This isn’t a new topic, but it also doesn’t seem to be going away. There are some very loud people convinced that the Kindle spells the end of the book and they’re quite willing to say so. In a very, very limited way, they’re right. The problem is that they’re missing the point.
You see, books have come a long way already over the years. It doesn’t matter if you decide to cite oral tradition, serialized texts, or pretty much anything else as the origination point for the modern concept of the book, it’s not possible to deny that the book as we know it is an evolution from something else. The transition to the medium we know and love today, which is itself distinct from the books produced prior to the printing press for example, has allowed for more variety and enjoyment to emerge than ever before. The Kindle, and other eReaders like it, is simply the next stage in the ongoing progression. It takes the established situation and makes it more efficient to deliver, less restrictive in terms of publication, and more generally accessible overall.
In a way, this is the heart of the problem. The publishing industry isn’t built around the text. In the end, it doesn’t matter if they are selling the most amazing piece of literature ever written or the latest exploitation of the vampire romance novel phenomenon so long as people are buying. The industry makes its money by selling the book as a physical object and offering the person or people who produced the information inside a cut of the profit. If you take away the paper, their model seems less sustainable.
If anybody sitting at home can do the work to get a novel written, polished, and put up for sale with no need for a middle-man and at a higher percentage than the publishing houses are prone to offering, then what is the point of courting them? What we need to see now is some initiative on the part of these companies. What are they bringing to the table? It isn’t enough to cite history and what they’ve done before. If the Kindle is supposed to be single-handedly destroying publishing as we know it, you have to assume that it has more to do with what the public considers to be worth their money than it does with Jeff Bezos being an evil genius bent on taking over the world.

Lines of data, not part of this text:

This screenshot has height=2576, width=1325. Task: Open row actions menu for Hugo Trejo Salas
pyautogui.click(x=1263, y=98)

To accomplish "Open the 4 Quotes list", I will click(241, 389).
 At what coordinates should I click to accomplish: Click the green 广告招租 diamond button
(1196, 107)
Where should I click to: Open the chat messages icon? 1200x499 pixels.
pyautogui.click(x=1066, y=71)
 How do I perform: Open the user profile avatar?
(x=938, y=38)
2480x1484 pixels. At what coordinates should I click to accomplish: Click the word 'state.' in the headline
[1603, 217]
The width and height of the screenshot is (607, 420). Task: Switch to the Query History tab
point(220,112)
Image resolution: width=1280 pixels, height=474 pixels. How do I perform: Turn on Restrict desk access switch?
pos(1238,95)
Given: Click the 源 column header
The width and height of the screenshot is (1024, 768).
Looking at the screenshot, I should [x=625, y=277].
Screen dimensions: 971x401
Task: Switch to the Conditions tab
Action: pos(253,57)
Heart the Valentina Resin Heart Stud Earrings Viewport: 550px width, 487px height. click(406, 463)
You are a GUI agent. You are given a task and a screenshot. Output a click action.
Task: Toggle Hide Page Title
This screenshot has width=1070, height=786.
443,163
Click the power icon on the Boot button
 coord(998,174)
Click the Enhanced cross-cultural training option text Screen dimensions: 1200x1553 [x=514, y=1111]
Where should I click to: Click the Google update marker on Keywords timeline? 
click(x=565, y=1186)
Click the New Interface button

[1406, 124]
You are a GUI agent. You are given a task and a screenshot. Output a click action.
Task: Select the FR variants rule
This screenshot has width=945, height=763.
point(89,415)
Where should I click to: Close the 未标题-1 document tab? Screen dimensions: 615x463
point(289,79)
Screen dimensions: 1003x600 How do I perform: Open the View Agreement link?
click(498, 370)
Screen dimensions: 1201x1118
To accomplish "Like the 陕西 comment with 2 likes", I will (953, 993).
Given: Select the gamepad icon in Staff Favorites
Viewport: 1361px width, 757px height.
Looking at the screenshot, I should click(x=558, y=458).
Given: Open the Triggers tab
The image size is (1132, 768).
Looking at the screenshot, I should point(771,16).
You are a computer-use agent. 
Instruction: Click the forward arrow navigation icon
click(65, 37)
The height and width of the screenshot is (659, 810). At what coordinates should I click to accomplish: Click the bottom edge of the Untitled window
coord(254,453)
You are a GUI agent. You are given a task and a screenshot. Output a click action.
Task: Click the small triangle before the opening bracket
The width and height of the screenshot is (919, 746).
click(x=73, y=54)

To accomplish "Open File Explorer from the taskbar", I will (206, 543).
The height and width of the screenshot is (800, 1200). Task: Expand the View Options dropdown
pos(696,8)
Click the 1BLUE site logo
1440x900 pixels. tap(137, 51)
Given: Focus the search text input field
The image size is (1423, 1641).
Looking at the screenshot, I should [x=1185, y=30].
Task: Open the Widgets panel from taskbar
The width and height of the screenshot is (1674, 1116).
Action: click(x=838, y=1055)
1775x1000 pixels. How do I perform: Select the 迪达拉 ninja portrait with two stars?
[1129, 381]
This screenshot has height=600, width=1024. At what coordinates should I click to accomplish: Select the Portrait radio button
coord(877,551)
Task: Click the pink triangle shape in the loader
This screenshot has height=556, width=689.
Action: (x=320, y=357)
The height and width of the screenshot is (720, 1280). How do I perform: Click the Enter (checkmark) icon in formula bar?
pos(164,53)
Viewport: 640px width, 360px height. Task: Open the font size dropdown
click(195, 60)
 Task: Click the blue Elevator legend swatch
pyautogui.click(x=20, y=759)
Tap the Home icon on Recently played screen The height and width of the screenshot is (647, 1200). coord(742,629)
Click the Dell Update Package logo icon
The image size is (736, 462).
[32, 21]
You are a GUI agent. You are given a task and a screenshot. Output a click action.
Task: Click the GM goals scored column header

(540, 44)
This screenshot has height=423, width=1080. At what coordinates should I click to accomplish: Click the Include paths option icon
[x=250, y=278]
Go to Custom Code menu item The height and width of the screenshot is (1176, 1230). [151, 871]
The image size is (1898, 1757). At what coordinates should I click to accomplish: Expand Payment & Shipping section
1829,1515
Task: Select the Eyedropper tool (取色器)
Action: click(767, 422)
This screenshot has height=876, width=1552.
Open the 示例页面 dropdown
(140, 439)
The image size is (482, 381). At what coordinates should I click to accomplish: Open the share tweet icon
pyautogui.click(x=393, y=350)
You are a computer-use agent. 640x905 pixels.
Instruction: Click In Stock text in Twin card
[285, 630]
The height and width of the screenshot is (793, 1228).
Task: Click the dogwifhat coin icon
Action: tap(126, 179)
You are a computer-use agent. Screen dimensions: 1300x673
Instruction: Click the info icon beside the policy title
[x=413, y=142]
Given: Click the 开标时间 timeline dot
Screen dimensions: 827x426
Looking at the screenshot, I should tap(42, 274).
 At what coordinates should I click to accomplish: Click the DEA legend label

If they are going to stay afloat, people need to be informed about what advantages there are in going with a publisher. The doors need to open up a bit. If this isn’t enough, then it isn’t a sign that somebody is out to get them, it’s a sign that publishers simply aren’t providing authors with decent value anymore. The industry isn’t changing on a whim, it’s changing because things like the Kindle platform are making it possible for authors and readers to avoid the red tape and pointless markups that are left over from a time when successful publishing was literally impossible without an impressive backer. We’re moving on.